• [Exercise instructions]: Please repeat exactly the lines below from the one containing "Open more actions for ME - ebook row" down to the one containing "Select the 十六进", both included, and nothing else.

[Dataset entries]
_ _ _

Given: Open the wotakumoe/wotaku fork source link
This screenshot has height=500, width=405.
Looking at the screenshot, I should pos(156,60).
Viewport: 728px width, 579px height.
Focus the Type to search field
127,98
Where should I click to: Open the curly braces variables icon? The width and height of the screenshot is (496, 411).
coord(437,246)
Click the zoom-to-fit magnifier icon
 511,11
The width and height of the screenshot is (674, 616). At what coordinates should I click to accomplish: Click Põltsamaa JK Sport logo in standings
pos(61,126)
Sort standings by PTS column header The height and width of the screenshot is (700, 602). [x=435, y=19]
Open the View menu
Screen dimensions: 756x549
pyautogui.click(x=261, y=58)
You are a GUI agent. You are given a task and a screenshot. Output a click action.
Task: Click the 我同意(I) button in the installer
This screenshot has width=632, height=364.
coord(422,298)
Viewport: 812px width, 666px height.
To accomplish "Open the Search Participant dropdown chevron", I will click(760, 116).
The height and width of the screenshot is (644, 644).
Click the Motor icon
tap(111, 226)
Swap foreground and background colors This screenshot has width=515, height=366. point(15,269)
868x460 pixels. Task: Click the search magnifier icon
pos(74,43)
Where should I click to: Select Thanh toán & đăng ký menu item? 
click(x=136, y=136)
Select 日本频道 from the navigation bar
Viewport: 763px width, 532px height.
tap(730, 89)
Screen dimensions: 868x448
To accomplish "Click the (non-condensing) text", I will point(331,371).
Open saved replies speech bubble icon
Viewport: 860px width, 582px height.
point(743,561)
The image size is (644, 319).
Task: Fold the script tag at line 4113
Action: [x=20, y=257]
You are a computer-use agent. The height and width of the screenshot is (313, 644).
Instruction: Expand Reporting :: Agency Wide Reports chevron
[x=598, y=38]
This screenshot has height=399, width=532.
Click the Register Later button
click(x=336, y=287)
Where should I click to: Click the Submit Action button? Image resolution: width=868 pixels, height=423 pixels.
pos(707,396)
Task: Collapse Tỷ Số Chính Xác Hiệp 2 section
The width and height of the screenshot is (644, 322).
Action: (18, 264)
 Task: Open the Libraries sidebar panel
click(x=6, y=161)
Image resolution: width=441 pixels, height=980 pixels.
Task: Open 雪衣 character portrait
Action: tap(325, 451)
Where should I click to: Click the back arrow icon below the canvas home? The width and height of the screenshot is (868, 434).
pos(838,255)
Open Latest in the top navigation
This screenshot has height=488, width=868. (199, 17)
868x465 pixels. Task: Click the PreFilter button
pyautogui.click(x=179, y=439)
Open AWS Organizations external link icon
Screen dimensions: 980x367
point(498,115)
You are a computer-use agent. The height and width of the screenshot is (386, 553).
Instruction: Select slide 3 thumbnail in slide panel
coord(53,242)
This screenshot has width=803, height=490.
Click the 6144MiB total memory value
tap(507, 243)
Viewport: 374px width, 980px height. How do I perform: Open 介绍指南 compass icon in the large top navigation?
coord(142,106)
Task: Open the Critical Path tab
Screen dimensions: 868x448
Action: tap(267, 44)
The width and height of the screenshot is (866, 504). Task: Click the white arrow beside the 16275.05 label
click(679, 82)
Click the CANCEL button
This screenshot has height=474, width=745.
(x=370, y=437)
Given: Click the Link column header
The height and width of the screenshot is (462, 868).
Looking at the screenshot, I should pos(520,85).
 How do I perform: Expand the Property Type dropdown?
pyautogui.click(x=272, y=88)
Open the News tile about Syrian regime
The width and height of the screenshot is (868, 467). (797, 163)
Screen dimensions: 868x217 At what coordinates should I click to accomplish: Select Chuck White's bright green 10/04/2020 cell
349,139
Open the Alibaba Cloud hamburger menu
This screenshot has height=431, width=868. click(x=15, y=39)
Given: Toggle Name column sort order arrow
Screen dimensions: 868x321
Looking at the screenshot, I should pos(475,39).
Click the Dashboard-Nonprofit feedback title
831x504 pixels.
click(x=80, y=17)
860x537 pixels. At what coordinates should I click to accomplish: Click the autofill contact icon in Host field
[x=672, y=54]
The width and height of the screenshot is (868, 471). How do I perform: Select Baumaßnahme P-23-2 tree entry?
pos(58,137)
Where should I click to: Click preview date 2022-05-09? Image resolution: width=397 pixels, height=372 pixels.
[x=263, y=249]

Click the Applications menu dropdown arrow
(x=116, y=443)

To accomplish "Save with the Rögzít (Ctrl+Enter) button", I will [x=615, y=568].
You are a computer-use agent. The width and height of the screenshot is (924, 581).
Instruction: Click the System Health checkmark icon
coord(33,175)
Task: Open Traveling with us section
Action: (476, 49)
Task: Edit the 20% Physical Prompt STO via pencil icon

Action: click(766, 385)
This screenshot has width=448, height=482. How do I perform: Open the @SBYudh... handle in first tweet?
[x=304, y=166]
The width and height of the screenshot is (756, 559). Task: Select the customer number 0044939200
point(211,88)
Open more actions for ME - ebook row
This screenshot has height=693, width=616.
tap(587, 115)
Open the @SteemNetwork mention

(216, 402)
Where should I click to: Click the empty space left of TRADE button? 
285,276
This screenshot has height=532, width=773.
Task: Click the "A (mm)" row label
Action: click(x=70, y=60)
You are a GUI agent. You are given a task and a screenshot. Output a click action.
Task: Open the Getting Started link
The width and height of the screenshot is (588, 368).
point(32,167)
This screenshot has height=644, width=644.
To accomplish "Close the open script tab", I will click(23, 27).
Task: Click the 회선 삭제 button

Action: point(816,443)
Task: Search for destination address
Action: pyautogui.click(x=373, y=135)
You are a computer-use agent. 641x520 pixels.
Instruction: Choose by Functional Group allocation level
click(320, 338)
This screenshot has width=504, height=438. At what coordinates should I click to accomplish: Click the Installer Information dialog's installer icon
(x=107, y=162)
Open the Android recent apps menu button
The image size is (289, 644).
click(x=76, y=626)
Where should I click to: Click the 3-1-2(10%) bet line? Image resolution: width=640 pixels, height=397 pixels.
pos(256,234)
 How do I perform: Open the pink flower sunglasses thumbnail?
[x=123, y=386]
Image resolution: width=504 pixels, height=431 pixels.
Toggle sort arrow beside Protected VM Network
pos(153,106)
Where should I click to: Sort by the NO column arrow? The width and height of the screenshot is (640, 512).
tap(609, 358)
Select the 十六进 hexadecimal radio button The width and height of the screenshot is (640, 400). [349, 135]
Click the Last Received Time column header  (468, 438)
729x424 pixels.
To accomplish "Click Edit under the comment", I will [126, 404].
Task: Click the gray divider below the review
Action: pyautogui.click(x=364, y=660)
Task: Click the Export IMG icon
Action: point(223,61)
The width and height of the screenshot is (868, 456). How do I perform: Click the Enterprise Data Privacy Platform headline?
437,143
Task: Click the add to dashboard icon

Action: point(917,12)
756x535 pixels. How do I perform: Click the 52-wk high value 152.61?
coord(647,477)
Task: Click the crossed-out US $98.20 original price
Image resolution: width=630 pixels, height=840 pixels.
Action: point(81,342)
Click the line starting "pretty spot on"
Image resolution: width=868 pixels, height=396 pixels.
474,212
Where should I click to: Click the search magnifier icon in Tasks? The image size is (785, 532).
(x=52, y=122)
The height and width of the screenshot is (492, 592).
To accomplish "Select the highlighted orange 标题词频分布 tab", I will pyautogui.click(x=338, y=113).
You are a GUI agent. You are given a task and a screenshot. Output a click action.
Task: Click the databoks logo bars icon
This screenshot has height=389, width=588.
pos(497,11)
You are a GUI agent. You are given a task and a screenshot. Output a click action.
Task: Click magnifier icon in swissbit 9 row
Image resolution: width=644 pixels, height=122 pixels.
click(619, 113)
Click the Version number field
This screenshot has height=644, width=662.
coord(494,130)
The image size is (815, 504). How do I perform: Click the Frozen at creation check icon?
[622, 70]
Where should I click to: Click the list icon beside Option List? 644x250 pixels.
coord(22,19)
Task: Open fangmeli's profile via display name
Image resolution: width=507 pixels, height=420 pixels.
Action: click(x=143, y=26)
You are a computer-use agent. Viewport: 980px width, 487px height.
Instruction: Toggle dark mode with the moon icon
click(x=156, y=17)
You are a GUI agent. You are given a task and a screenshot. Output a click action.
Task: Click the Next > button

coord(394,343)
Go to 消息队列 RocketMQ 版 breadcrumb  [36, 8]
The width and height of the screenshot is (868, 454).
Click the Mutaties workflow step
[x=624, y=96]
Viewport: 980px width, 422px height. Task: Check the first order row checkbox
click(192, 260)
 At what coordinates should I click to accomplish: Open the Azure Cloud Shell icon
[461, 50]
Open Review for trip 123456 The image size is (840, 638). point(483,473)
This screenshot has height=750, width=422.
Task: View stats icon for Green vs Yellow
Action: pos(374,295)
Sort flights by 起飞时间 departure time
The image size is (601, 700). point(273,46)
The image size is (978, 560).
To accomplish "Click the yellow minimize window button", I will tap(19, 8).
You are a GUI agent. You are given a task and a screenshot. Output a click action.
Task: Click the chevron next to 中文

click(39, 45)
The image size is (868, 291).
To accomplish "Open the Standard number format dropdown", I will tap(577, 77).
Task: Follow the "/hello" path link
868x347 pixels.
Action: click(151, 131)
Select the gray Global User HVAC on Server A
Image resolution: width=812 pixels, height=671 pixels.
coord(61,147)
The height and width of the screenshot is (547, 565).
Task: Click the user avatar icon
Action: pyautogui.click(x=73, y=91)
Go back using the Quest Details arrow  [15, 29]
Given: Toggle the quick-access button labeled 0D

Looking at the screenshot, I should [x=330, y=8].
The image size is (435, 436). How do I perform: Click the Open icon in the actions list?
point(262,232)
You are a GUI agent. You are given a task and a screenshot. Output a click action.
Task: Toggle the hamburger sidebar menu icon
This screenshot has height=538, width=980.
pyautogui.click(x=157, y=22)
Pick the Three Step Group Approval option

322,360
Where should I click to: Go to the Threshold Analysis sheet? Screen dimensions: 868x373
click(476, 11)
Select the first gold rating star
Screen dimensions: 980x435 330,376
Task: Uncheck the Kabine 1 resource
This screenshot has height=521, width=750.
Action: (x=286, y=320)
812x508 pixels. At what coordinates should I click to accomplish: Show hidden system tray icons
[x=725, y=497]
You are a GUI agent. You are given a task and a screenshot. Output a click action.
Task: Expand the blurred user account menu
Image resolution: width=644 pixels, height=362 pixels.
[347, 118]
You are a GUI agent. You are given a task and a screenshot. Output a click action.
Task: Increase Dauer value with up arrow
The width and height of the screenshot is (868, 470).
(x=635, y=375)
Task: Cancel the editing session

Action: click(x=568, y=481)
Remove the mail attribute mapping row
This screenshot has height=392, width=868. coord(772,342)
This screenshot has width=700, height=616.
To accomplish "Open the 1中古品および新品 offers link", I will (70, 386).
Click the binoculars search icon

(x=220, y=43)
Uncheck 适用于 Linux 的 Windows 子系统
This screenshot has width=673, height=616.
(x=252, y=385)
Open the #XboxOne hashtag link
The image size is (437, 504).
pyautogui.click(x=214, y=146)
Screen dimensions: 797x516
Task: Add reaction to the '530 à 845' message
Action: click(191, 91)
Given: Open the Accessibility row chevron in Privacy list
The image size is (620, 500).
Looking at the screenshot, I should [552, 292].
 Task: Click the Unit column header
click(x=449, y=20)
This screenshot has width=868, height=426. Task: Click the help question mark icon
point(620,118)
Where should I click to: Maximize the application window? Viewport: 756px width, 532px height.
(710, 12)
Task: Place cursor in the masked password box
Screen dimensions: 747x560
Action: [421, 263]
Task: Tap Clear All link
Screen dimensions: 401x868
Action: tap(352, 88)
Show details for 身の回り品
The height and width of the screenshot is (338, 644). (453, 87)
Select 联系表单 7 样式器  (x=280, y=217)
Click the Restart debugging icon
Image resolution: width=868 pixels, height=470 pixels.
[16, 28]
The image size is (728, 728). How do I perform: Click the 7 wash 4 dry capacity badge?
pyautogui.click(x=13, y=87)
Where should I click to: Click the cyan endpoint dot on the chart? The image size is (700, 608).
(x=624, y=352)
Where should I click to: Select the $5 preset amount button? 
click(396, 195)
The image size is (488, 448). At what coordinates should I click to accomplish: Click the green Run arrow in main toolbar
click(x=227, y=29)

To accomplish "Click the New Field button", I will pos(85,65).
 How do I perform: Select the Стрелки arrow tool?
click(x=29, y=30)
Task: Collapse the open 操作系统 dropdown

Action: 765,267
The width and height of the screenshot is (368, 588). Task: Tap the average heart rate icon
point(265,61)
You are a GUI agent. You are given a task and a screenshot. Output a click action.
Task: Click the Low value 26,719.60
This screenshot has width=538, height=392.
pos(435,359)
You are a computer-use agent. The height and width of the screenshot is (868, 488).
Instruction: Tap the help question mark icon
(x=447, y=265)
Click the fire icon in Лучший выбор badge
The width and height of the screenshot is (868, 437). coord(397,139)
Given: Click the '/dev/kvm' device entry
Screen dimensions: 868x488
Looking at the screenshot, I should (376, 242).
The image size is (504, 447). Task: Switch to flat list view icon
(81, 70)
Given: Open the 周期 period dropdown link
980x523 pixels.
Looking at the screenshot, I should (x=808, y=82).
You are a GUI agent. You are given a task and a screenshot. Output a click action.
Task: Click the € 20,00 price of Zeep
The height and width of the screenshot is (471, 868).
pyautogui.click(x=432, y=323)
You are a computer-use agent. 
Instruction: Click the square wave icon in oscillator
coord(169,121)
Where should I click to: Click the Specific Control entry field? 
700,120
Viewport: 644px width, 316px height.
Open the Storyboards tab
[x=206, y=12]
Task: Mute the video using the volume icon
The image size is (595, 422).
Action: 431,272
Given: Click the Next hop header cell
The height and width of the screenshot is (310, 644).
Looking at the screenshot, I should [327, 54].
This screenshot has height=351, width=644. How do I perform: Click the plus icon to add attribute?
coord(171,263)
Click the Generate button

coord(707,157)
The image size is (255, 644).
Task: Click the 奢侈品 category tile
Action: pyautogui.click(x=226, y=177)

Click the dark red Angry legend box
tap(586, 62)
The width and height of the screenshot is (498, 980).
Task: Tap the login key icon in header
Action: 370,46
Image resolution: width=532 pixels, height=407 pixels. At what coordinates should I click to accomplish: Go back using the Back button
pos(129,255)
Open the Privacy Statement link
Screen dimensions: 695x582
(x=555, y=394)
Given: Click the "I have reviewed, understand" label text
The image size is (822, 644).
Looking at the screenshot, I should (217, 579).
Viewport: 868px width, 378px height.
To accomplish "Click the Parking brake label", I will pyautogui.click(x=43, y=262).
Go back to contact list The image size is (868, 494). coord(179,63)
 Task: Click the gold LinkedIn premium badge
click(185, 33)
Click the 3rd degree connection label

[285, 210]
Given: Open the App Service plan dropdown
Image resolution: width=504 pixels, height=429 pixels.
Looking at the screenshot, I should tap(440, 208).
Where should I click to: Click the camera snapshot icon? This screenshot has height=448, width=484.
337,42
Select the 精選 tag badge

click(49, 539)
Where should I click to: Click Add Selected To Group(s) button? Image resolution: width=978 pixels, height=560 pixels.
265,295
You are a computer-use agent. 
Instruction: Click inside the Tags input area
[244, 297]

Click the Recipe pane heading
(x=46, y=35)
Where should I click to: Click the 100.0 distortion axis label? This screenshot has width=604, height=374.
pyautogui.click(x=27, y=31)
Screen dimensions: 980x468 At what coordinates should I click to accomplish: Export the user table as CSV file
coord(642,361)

_ _ _

• [Reply]:
Open more actions for ME - ebook row
This screenshot has height=693, width=616.
tap(587, 115)
Open the @SteemNetwork mention

(216, 402)
Where should I click to: Click the empty space left of TRADE button? 
285,276
This screenshot has height=532, width=773.
Task: Click the "A (mm)" row label
Action: click(x=70, y=60)
You are a GUI agent. You are given a task and a screenshot. Output a click action.
Task: Open the Getting Started link
The width and height of the screenshot is (588, 368).
point(32,167)
This screenshot has height=644, width=644.
To accomplish "Close the open script tab", I will click(23, 27).
Task: Click the 회선 삭제 button

Action: point(816,443)
Task: Search for destination address
Action: pyautogui.click(x=373, y=135)
You are a computer-use agent. 641x520 pixels.
Instruction: Choose by Functional Group allocation level
click(320, 338)
This screenshot has width=504, height=438. At what coordinates should I click to accomplish: Click the Installer Information dialog's installer icon
(x=107, y=162)
Open the Android recent apps menu button
The image size is (289, 644).
click(x=76, y=626)
Where should I click to: Click the 3-1-2(10%) bet line? Image resolution: width=640 pixels, height=397 pixels.
pos(256,234)
 How do I perform: Open the pink flower sunglasses thumbnail?
[x=123, y=386]
Image resolution: width=504 pixels, height=431 pixels.
Toggle sort arrow beside Protected VM Network
pos(153,106)
Where should I click to: Sort by the NO column arrow? The width and height of the screenshot is (640, 512).
tap(609, 358)
Select the 十六进 hexadecimal radio button The width and height of the screenshot is (640, 400). [349, 135]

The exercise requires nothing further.